▸ Assigned task
In the Bridge Communities article, write out everything from "One day Bob" down to "Communities was born.", replacing "apartment" with "house".

-- Text block follows --

Bridge Communities: Working Hard To Reduce Homelessness

For many of us thinking about a life where we don’t have a place to sleep or enough money to eat is simply ridiculous. However, Yosef Meystel knows that there are many individuals and families who don’t have a place to spend the night or don’t know it tomorrow is going to be better than today. Luckily for these families, in Illinois, there is a philanthropic institution in charge of taking care of their needs and teaching them how to be self-sufficient. This charity is called Bridge Communities.

This nonprofit in Illinois works as a housing program that goes far beyond housing needs. It helps homeless individuals and families living in the DuPage County to find a place to live in while they learn how to manage their finances and improve their lifestyle. Bridge Communities offers a furnished house to those who need it. Families can live up to two years in a comfortable place while they get financial coaching, therapy, nutritional counseling and even career advice and interview preparation. In other words, this fantastic nonprofit offers families the chance of getting back on their feet and having a second chance of doing things better.

Becoming self-sufficient takes time and support. Bride is committed to providing free aids to those who need it. This way the organization benefits over 130 families each year, thanks to the help and will of a resourceful group of volunteers and donors. The organization is able to cover about $3 million dollars in housing and coaching expenses every year due to the collective effort of those involved with the nonprofit’s cause.

Families who get the chance to be supported by Bridge go through an educational process where they learn about budgeting skills, how to save money and getting better jobs. At the end of two years, each family member who attended the courses gets a diploma from the organization. These initiatives strive to make community members independent. This idea motivates Bridge to work hard for contributing to the growth of a community where homelessness is not an issue and everyone has access to affordable housing.

How did all start?

One day Bob Wahlgren and Mark Milligan gathered together to rent an apartment for a homeless family they wanted to help. In time, this act of kindness grew and gathered hundreds of volunteers who wanted to have a real impact on their community. This is how Bridge Communities was born.

Building a better road to give others a better life is perhaps one of the main goals of this organization. Since 1988, a group of volunteers and donors who believe that eradicating homelessness is a matter of education and empowering people has been working to build new paths towards a better life. At first, many were doubtful about such an initiative. But, having two businessmen working hard for a visionary model where each homeless family had access to a mentor and a professional to manage their case, was key to the success of this nonprofit.

Along the years, Bridge has expanded and grown to offer different types of services. Each new services is meant to change the lives of homeless families in different ways. This is how the organization has become a national leader in terms of serving those who don’t have a place to stay. Providing affordable housing and training people on how to find a well-paid job are some of the pillars of the transitional housing program created by this nonprofit.


Image courtesy of Aimee Ray at

Transitional Housing

This service is meant to providing a decent place to live to those families who need it. Providing apartments and supportive services, Bridge guarantees homeless individuals and families will improve their life quality and will develop the necessary skill to be self-sufficient and live independently. Transitional housing programs include coaching, professional case management and, education tutoring, among other programs.

-- Text block concluded --
-- Data shown follows --

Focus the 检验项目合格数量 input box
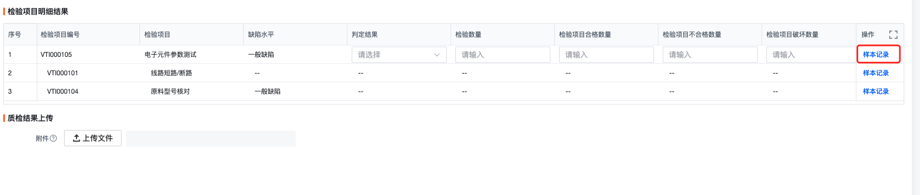606,55
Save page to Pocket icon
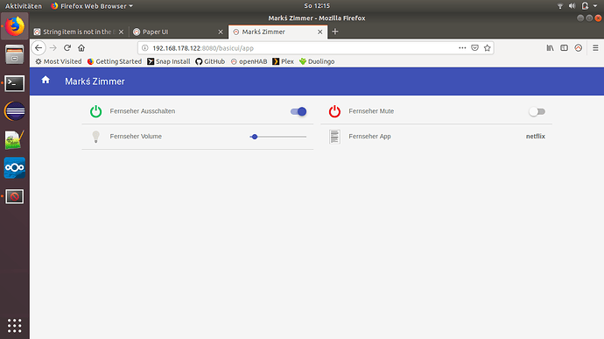This screenshot has width=604, height=339. tap(475, 48)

-- Data shown concluded --

▸ Task solution
One day Bob Wahlgren and Mark Milligan gathered together to rent an house for a homeless family they wanted to help. In time, this act of kindness grew and gathered hundreds of volunteers who wanted to have a real impact on their community. This is how Bridge Communities was born.